A stage with live country music occupies the middle of Main Street right in front of Soby's with all manner of vendors and whatnot spread out along the rest of the blocked-off area.

Things begin ramping up around 5 PM and continue until after the fireworks show ends around 10:30.

Last year I wandered into all of this purely by accident. The 4th was on Sunday and I did my usual Sunday late-afternoon beer break at the Blue Ridge Brewery on the north end of Main. After a couple of beers there, I decided to stroll the six or so blocks to Soby's just to see what was going on.

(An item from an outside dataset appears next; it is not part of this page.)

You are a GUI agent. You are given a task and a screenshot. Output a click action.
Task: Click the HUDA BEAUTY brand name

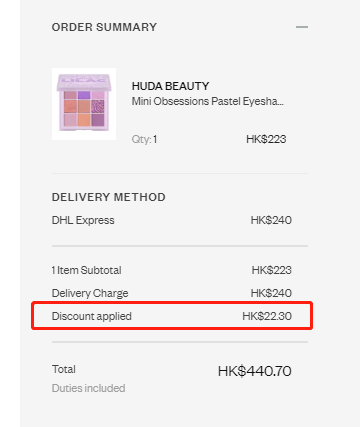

Soby's owns the parking lots just to its south. It had set up some barbeque grills and a beer-wine concession in the lot. A friend of mine who works in Soby's business office was selling soft drinks and water from a concession at the front of the lot. I pulled up a chair and spent the next two or three hours helping her sell family-friendly thirst quenchers.

Of course I was also tasked with fetching us beers. Helping the parched is thirsty work.

Although the 4th was on a Monday this year, I followed last year's routine and began the afternoon at Blue Ridge sipping a couple of Sacred Cow brown ales from my "ugly" mug.

Leaving Blue Ridge about 5 PM, I headed toward Soby's. As I passed in front of it, there was a friend of mine, the wife of a Soby's bartender buddy of mine, working the beer-and-wine concession set up in one of the three sets of double doors along Soby's front.

I walked around to the entrance, got a beer from the bar (They were selling the usual array of Bud products at the beer concession my friend was working and I required something with a little more flavor.), and joined my friend at her make-shift bar.

My plan was just to keep her company for a while, but as the crowd swelled and she became busier, I couldn't just stand there with a silly grin on my face and a beer in my hand; I had to pitch in.

We pushed a lot of beer out the front door. I never did get my hot dog or see the fireworks. I could hear people oohing and aahing between the sound of popping beer caps as I toiled away.

I know what you are thinking: Is this guy willing to sacrifice or what? Yes, I am a giver.

Bless their hearts; Soby's picked up my bar tab for the afternoon -- not an insignificant amount, I must admit.

All things considered, it was a great way to spend the day.

Friday, July 8, 2011

Nose Dive, Sniffer Society, Greenville Wine Meetup and My Policy

Well over a year ago I joined the Greenville Wine Meetup. As the name implies, it's a social organization based on wine.

If you organized a root canal around wine, I'd be there.

Joining, of course, is different than going. I had never been to a meeting.

Greenville's Wine Meetup averages roughly two get-togethers a month. A bit of math tells me that I had probably missed no fewer than 18 meetings in a row, and probably more like 25.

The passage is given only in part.